Research Needed to Prove Feasibility

It’s nice to dream about reusing pavement in place to help the environment, but the small amount of research done so far only demonstrates that energy recovery should be possible. So far it has not addressed the merging of the primary use of pavement with this new secondary use, nor has it demonstrated the feasibility.

“What’s it going to cost me?” asks Perry. “For either new pavement or resurfacing, installation of the solar collector sounds like precision work, probably more precise than the pavement construction itself. That sounds costly. And what about off-pavement equipment to either convert the heat to energy or hot water? That has to be paid for, installed, and maintained. And, if electricity is the end product, you need to transmit or distribute it.”

“Perhaps it could be tried in general aviation airports. Not the big airports that carry scheduled traffic, but the smaller ones, used by private and business planes. All of these airports have internal power needs, and most are close to the city they serve. Distance from energy generation to end use is a factor that must be considered.” Gregory W. Perry, PE, Senior Project Engineer for Flower Mound, Texas

Perry is right. Much research is still needed. The WPI research began with computer simulations, then moved to laboratory scale testing, and then finally went to an outdoor test patch. The results are all promising, but this research didn’t include a vehicle load on the pavement. Normal ranges of weather must be factored in, and various climates must be modeled to determine full feasibility. Although the prospects are exciting, the research looks daunting, as shown by this short list of questions.

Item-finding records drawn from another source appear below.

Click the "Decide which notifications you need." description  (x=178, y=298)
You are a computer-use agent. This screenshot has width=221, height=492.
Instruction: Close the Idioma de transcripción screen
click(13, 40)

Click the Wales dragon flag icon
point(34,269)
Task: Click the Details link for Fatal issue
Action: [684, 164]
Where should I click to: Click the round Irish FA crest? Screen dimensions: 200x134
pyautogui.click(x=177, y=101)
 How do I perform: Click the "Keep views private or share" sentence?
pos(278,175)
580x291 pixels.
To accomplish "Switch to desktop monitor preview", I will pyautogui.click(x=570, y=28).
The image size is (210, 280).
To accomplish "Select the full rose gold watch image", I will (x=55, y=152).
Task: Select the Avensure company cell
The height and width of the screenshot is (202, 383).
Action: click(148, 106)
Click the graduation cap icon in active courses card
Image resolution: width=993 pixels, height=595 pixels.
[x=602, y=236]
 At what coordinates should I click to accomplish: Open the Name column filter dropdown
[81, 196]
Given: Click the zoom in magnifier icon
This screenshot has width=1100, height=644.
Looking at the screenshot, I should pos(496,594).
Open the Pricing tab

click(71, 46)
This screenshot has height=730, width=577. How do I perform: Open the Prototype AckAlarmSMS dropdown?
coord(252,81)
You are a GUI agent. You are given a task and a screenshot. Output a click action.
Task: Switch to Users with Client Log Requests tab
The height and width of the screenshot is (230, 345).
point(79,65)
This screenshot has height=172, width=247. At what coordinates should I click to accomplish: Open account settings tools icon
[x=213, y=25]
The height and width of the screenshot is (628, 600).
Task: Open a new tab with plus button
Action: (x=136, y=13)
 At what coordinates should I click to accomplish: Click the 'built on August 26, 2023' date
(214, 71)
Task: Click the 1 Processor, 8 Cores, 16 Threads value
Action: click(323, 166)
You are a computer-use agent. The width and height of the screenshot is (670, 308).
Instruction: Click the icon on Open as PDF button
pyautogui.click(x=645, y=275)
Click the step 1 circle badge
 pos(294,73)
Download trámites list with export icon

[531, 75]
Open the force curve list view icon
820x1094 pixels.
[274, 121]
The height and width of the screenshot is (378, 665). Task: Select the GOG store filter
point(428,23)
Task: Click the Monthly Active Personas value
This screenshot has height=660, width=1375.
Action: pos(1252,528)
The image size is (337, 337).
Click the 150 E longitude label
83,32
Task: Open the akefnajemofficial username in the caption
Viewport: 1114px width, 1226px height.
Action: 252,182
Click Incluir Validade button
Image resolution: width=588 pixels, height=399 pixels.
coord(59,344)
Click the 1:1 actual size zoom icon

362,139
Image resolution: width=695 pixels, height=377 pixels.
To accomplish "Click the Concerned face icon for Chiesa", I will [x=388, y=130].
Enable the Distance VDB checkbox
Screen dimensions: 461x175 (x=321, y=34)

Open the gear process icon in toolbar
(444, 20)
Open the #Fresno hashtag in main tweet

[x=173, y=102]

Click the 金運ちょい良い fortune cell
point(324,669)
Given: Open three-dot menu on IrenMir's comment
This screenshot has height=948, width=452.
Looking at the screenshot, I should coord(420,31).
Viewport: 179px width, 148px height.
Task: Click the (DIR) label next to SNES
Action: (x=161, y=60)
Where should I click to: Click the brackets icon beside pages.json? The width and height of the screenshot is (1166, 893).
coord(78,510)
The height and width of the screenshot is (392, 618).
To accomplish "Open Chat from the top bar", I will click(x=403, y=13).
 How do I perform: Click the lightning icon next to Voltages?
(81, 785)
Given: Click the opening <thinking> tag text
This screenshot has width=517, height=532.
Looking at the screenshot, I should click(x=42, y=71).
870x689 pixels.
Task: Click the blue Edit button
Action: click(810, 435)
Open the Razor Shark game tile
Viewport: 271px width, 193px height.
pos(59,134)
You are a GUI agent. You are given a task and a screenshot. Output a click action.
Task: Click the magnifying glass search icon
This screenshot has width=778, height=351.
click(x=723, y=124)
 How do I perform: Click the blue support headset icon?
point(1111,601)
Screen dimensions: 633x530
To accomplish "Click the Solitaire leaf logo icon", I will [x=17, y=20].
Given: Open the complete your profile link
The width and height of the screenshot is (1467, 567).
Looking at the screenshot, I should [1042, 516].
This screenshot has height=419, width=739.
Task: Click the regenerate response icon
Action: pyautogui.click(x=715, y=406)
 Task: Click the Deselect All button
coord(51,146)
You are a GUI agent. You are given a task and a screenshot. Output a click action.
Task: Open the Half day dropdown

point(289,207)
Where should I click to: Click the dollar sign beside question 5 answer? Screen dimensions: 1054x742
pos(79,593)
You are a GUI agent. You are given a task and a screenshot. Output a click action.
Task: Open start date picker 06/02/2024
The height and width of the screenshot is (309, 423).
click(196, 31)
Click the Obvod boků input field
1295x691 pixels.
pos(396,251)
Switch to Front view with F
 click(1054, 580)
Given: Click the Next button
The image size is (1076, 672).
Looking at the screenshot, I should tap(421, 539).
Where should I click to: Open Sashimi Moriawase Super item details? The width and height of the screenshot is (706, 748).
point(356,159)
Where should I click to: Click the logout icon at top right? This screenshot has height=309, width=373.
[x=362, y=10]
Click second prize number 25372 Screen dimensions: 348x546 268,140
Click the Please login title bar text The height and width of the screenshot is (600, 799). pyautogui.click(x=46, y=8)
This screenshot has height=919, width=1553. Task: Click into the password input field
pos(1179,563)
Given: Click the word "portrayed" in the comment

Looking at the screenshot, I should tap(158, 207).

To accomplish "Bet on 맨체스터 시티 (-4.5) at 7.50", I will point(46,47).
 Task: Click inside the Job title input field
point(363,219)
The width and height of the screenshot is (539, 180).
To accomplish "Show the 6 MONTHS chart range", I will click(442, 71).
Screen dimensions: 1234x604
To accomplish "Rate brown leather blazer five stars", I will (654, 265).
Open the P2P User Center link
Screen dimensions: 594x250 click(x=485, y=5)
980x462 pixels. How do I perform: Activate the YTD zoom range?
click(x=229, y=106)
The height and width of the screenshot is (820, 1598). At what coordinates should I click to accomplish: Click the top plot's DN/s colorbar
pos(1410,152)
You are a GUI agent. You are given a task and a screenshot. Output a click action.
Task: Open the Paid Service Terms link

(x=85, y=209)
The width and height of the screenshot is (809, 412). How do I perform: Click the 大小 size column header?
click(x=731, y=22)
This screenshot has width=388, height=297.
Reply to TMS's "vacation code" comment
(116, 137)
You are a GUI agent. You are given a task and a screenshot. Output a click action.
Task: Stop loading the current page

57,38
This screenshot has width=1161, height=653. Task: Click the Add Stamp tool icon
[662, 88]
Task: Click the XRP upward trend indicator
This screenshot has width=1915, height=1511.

  • What is the added cost?
  • Is the energy recovered sufficient to justify the cost?
  • Yes, asphalt pavement holds heat after dark, but if you pull heat out of it during daylight, will there be much heat left when the sun goes down?
  • How effective it is on a cloudy day?
  • What is the impact on a parking space of frequent coverage by parked vehicles?
  • Heat radiates from the vehicle to the pavement, but the sun is blocked. Is solar collection still feasible?
  • Is the durability of asphalt pavement changed by the presence of the solar collection mechanism?
  • Is the mechanism of sufficient strength to withstand vehicle loads?
  • How does this limit the type of mechanism used?
  • Will the mechanism be damaged during the next overlay?
  • How much does the care needed to protect the mechanism drive up the cost of an overlay?
  • Will there be duplication of electrical supply needed, due to times when solar collection is not working?

Is Asphalt Pavement Solar Collection in our Future?

The ongoing development of asphalt pavement solar collectors largely fails to reach the popular news, and not all of this is happening in America. A number of scientific journals have articles about the technology, and demonstration projects have been constructed at a larger scale in Europe than in America. Somewhere in the world, unheralded and without regular press releases, universities and entrepreneurs are working through the problems, figuring solutions, answering questions.

So where does recovery of solar energy from existing and future pavement stand? Is it techno-dreaming, or just a little way away from practical implementation? Might we see some of this in the future? “I’m not about to recommend this to my town,” Perry said, “but I’d like to stay on top of the research and development. I think the future may include asphalt pavement solar collectors, used economically to reduce energy use from other sources.”

David A. Todd

A senior engineer and corporate trainer of engineering for CEI Engineering Associates, Inc. David has 36 years of experience as a consulting civil engineer. His experience includes water, wastewater, stormwater, roads, and solid waste infrastructure. For much of the last 20 years he has been involved with stormwater issues. Specifications and construction administration have been a specialty of his within civil consulting engineering . He has BS and MS degrees in Civil Engineering, is a registered engineer in four states, and a Certified Professional in Erosion and Sediment Control.